===== SELECTED EXCERPT =====

ST. LOUIS — Ameren Corp. and Dynegy Inc. face off with environmental groups this week in a hearing that could decide the future of some of Illinois’ largest coal-fired power plants.
The companies are seeking a waiver from the Illinois Pollution Control Board that would provide five more years to meet stricter air pollution limits for Ameren’s coal plant fleet in Central and Southern Illinois.
Ameren received such a variance a year ago after a contentious hearing before the same board. Six months later, Dynegy agreed to acquire the plants and wants the same treatment.
Filings with the Pollution Control Board suggest both sides will make the same arguments they did a year ago.
The power companies said the subsidiary formed to acquire the plants can’t afford the costly pollution controls in a depressed power market. And without relief, some of the plants may be forced to close, meaning a loss of local jobs and taxes.
Opponents argue that emissions from the coal plants shouldn’t be allowed to further degrade air quality and contribute to respiratory illness and heart disease.
The Sierra Club and Chicago-based Environmental Law & Policy Center also say the current waiver request differs from Ameren’s in a meaningful way because the hardship being claimed by Dynegy is self-imposed.
Ameren last year argued that it was broadsided by a sequence of unavoidable market forces — the recession, a drop in natural gas prices and environmental regulations. But Dynegy, which operates a fleet of coal-fired power plants in Illinois, is voluntarily taking on the Ameren plants and the risk that goes with them.

===== RECORD SET =====

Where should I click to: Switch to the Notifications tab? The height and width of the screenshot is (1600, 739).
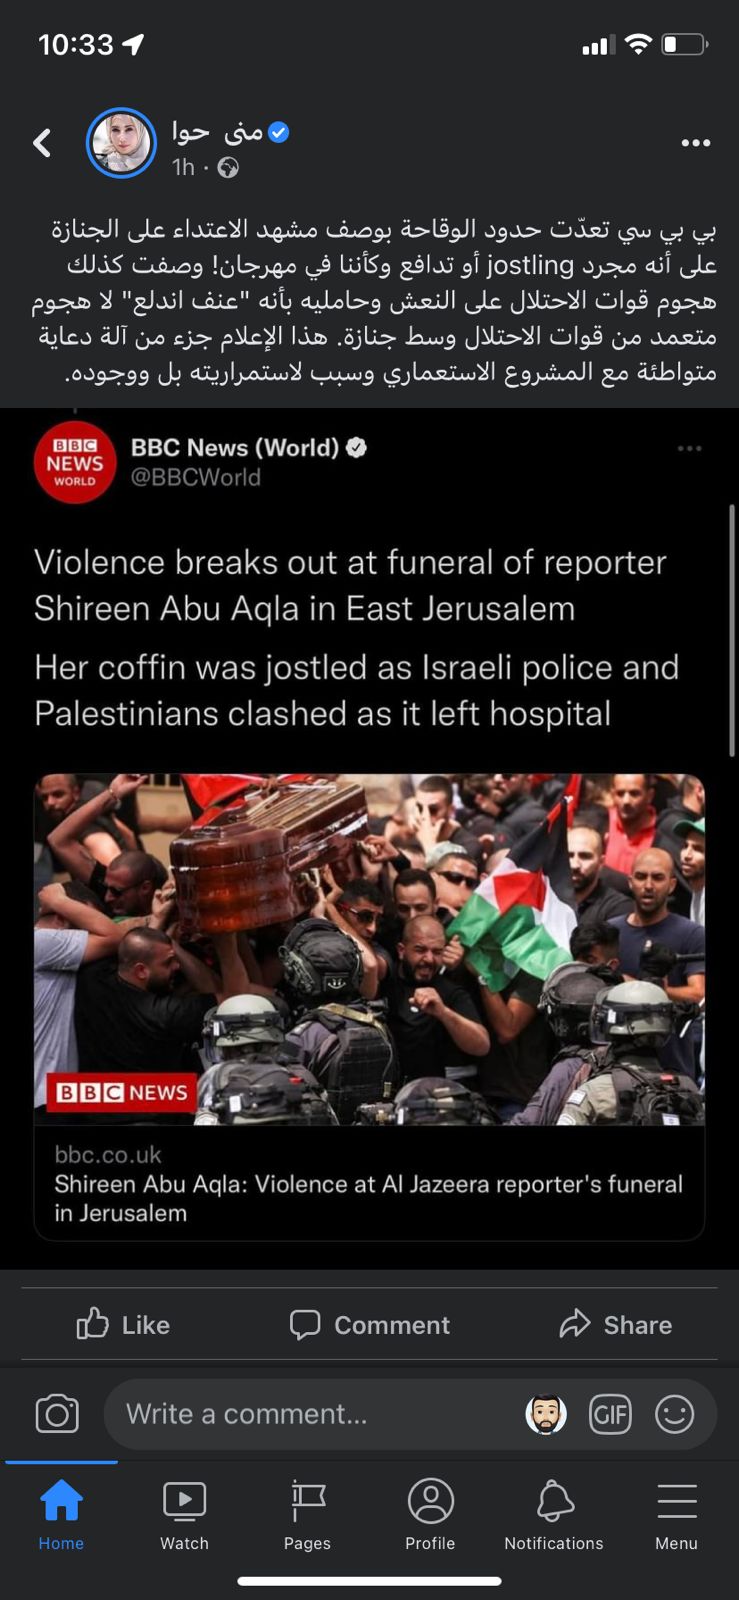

=====
===== RECORD SET =====

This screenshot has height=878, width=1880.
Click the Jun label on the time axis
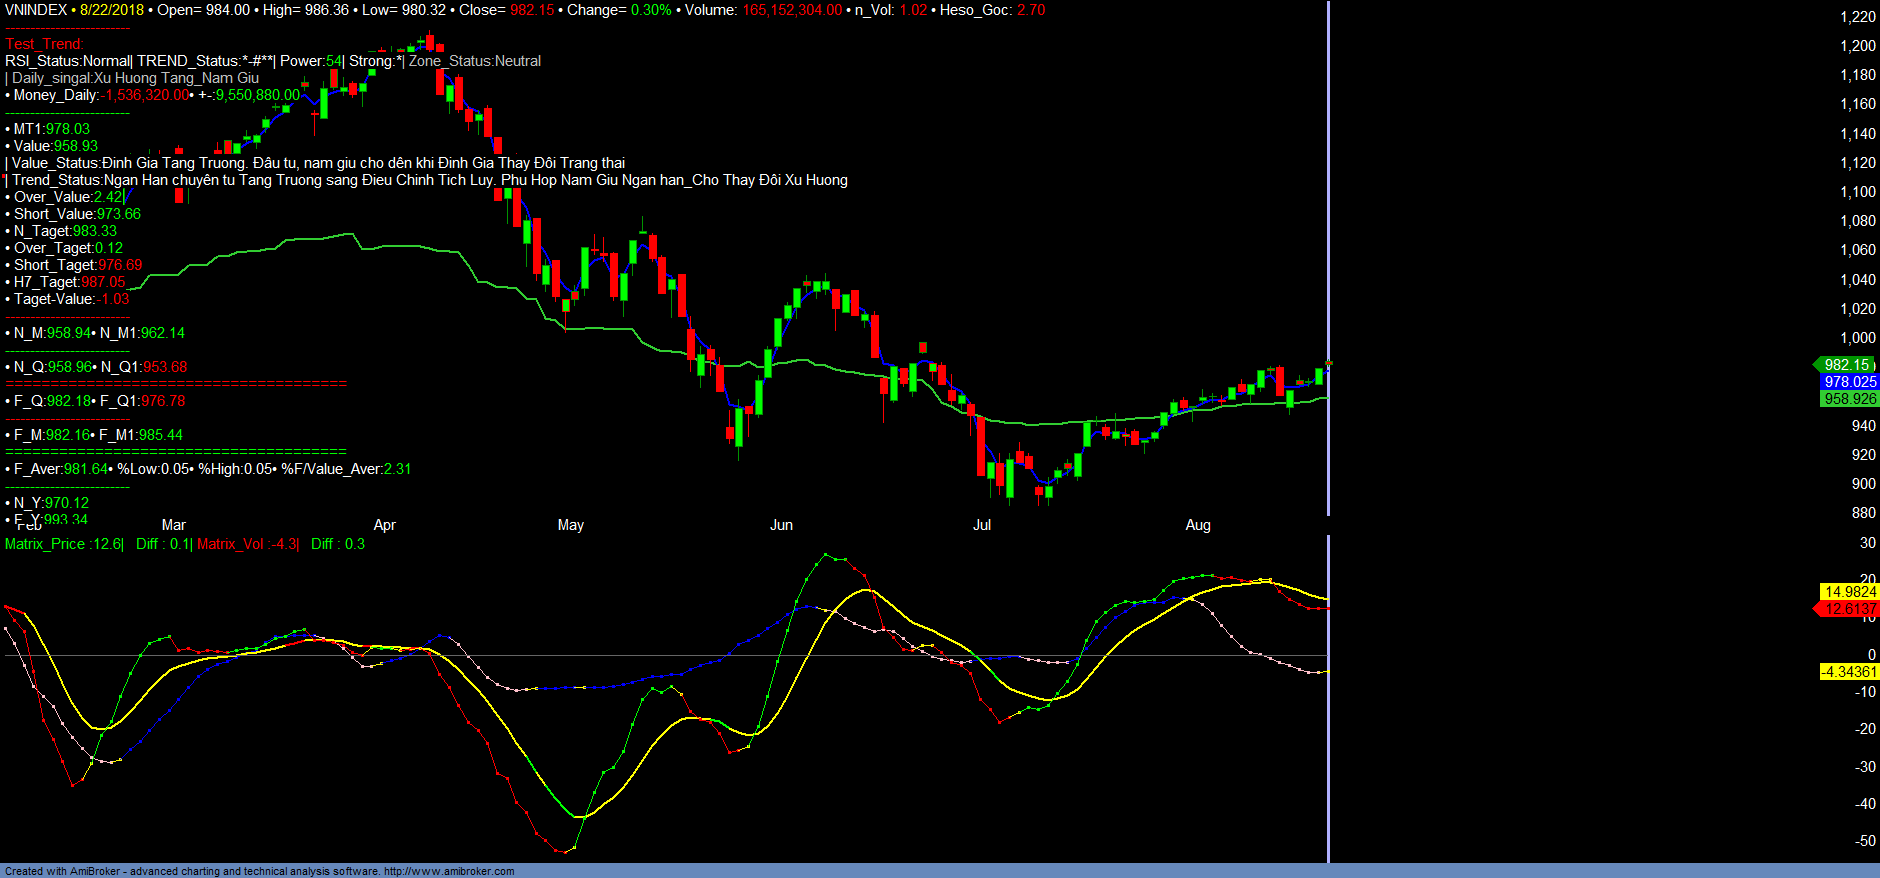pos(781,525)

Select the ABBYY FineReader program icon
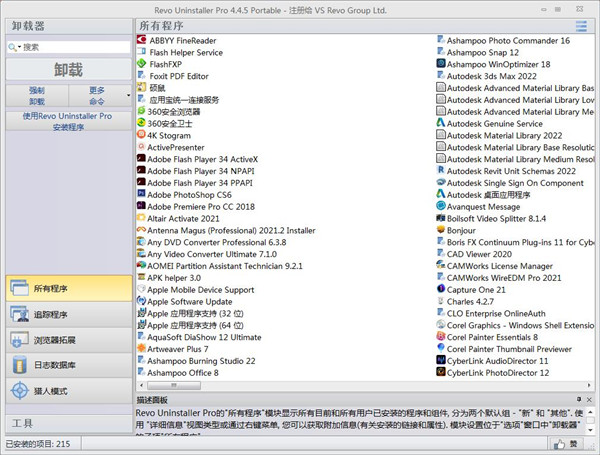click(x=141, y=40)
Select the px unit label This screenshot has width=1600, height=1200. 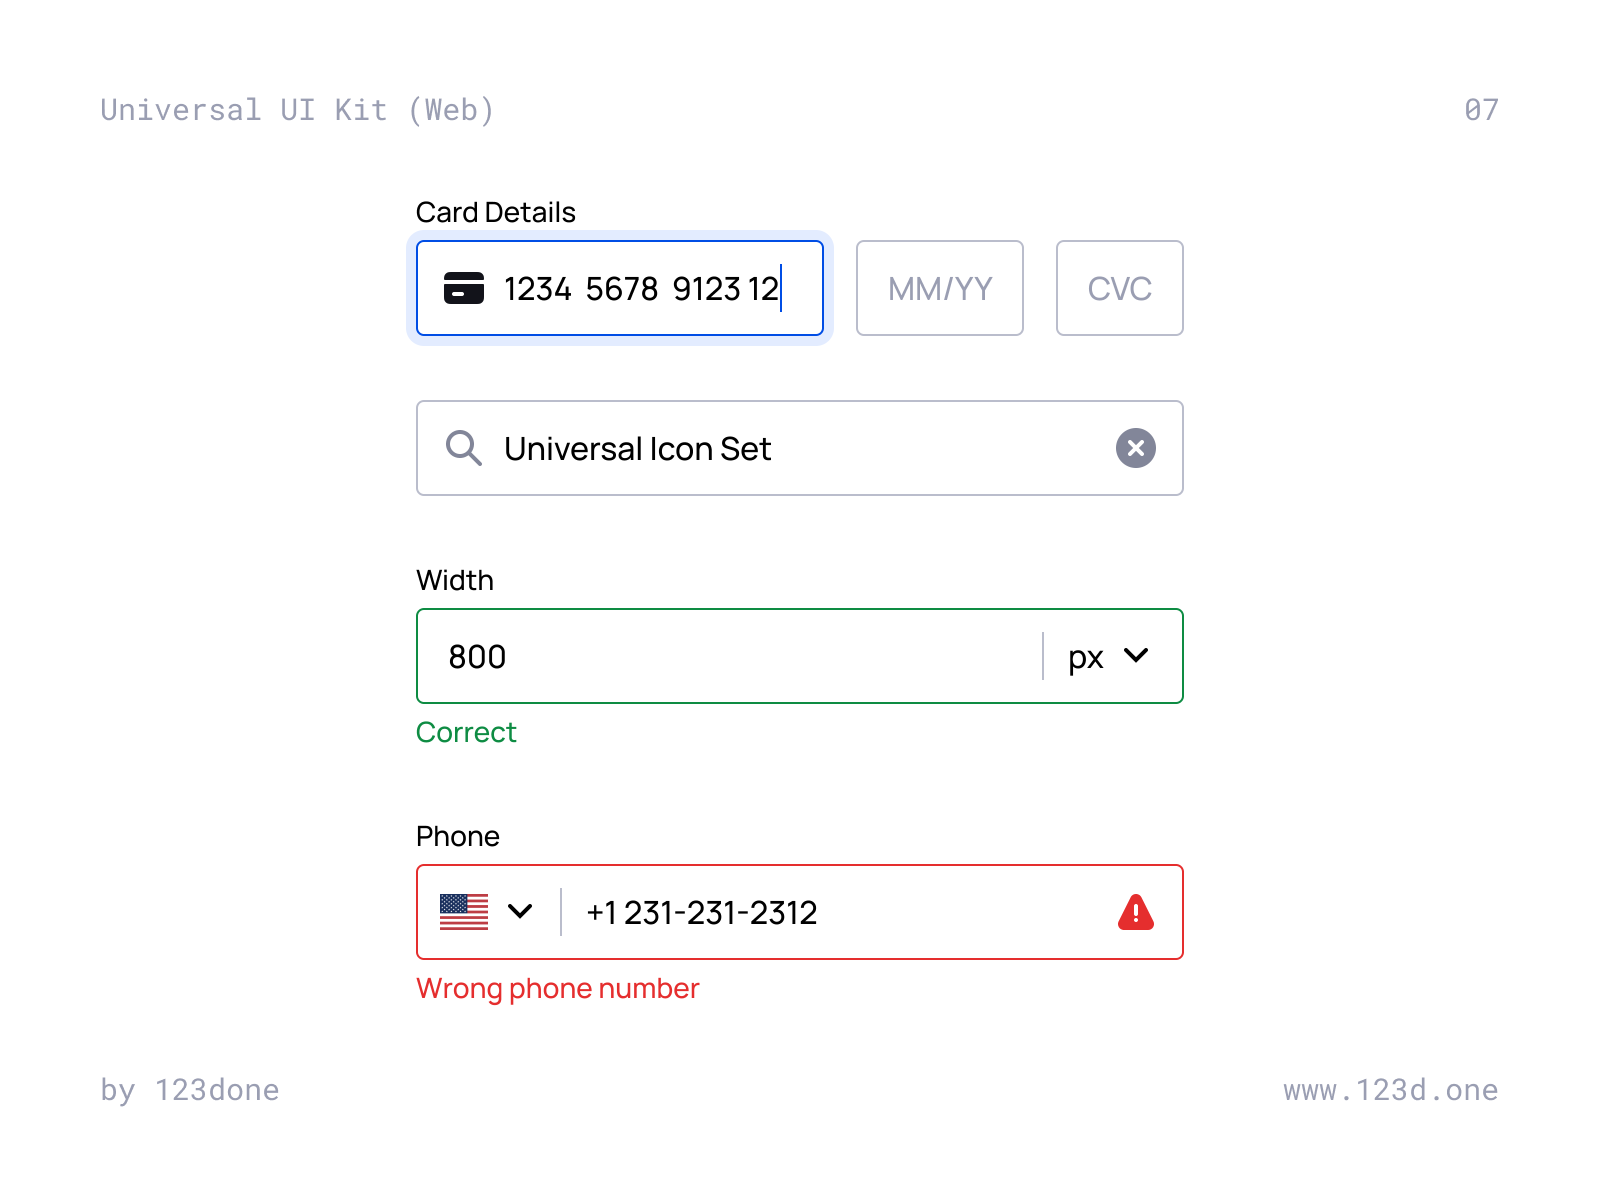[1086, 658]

=====
===== RECORD SET =====

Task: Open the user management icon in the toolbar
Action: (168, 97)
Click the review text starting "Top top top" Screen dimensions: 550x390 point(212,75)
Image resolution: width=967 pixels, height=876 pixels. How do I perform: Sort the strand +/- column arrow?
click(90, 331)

=====

#### [PROBLEM TO WORK ON]
In the article on the Illinois coal plant hearing, how many more years would the requested waiver give the companies to meet the stricter air pollution limits?

#### [COMPLETED TASK]
Five more years.